Le rapporteur de la commission des lois, Nicolas About (Union centriste, Yvelines), est allé plus loin en estimant que la mention des traitements anti-libido devait disparaître du projet de loi. Contrairement aux amendements de Jean-René Lecerf, les siens ne sont pas intégrés au texte et seront discutés en séance publique.

Dans son rapport écrit, il estime que les traitements antihormonaux ont fait l’objet d’une "attention disproportionnée" au regard de leur efficacité.

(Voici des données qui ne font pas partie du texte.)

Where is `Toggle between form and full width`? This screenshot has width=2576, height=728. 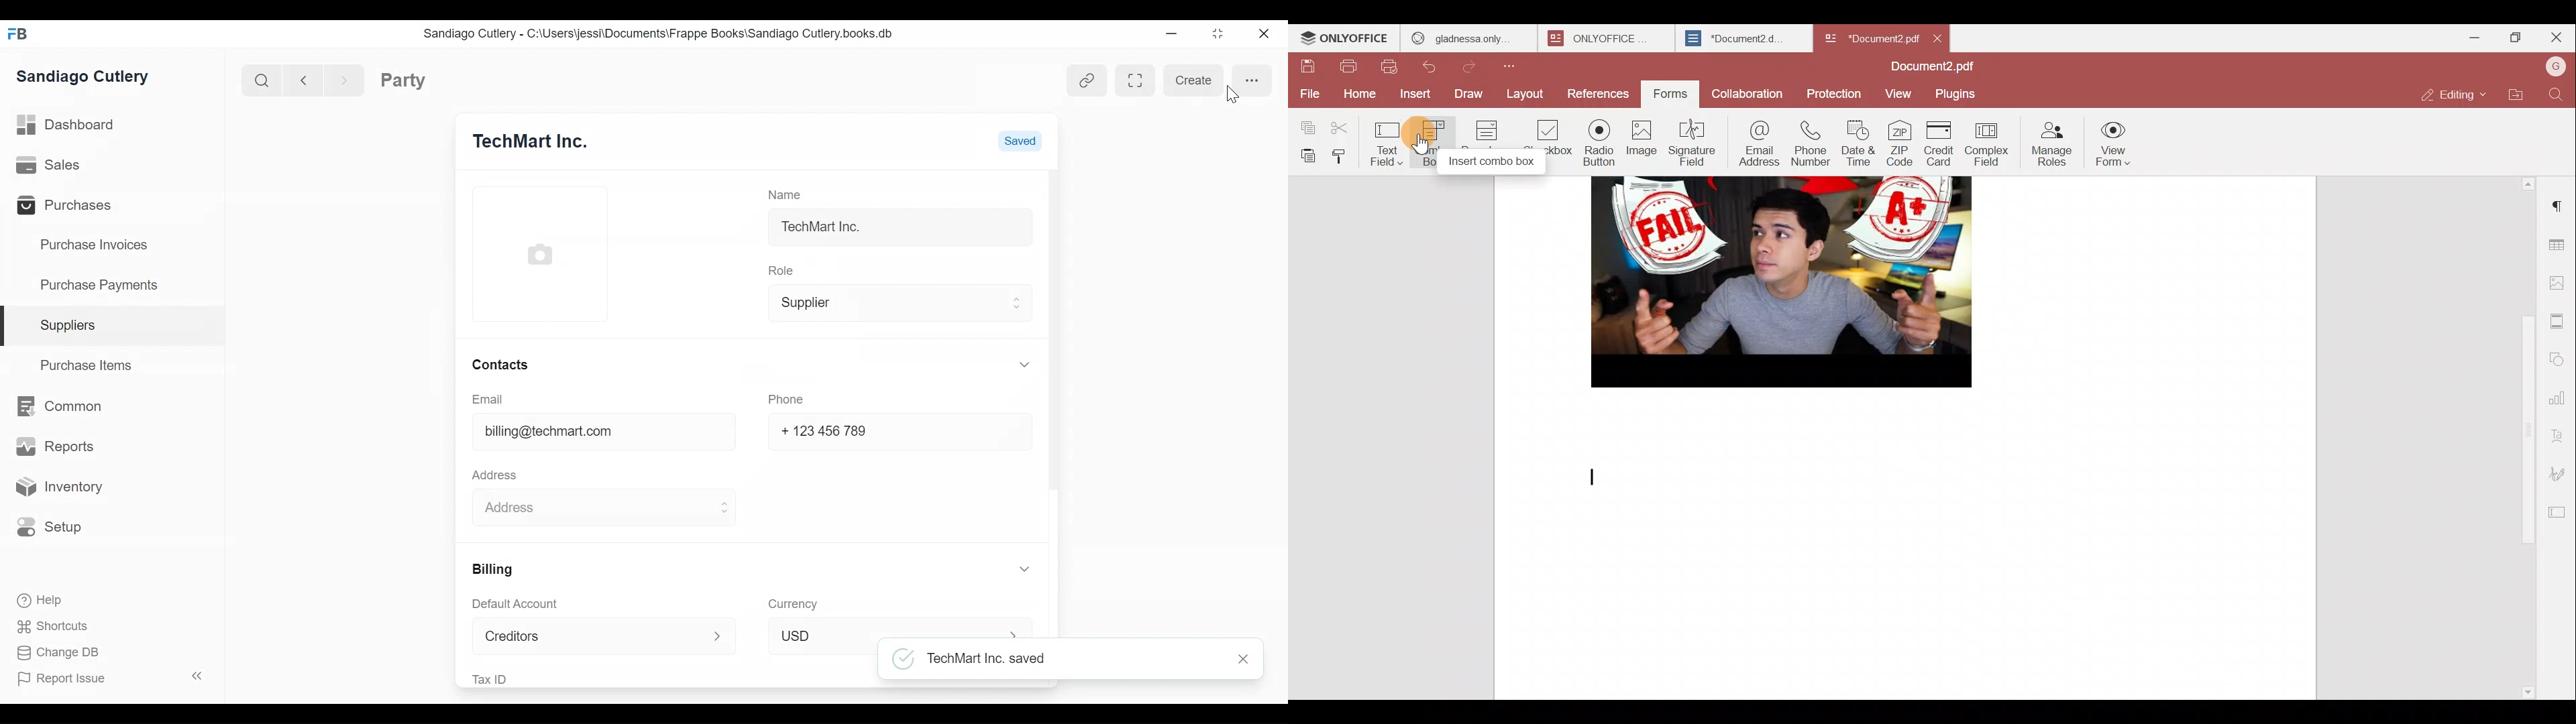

"Les psychiatres entendus par votre rapporteur s’accordent pour penser qu’un tel traitement, qui a pour effet d’inhiber la production de testostérone, n’a d’utilité que pour soigner 5% à 10% des délinquants sexuels. (...) Les traitements antihormonaux ne sont (...) ni un traitement qui serait particulièrement indiqué pour les délinquants sexuels, ni un ’remède’ à l’efficacité garantie. Ils ne sont en effet prescrits qu’en accompagnement d’une psychothérapie et nécessitent l’adhésion du malade pour fonctionner. Ils ne permettent que de faire disparaître certains symptômes de la pathologie, mais ne guérissent rien", écrit-il.

En commission, Nicolas About a estimé que le projet tendait à faire de ce traitement "une panacée ou une obligation légale" et laisserait entendre "à l’opinion publique et aux familles que la médecine a les moyens d’empêcher les délinquants sexuels de récidiver". "Cela est faux et dangereux car tout échec sera désormais considéré comme un échec de la médecine".

Nicolas About souligne que la mention des traitements de réduction de la libido a été introduite dans le code de la santé publique par la loi du 12 décembre 2005 sur la récidive, car, à l’époque, aucune autorisation de mise sur le marché (AMM) pour cette indication n’avait été délivrée. L’objectif était de donner une base légale pour leur utilisation, permettant un remboursement et supprimant le risque juridique pour les médecins les prescrivant hors AMM. 

Depuis, la situation a changé puisque trois spécialités ont obtenu une AMM avec l’indication de traitement de la déviance sexuelle. Nicolas About propose donc de supprimer toute mention de ces traitements dans le projet de loi mais aussi de supprimer la disposition spécifique du code de la santé publique (à savoir le dernier alinéa de l’article L.3711-3 : "le médecin traitant est habilité à prescrire au condamné, avec le consentement écrit et renouvelé, au moins une fois par an, de ce dernier, un traitement utilisant des médicaments qui entraînent une diminution de la libido").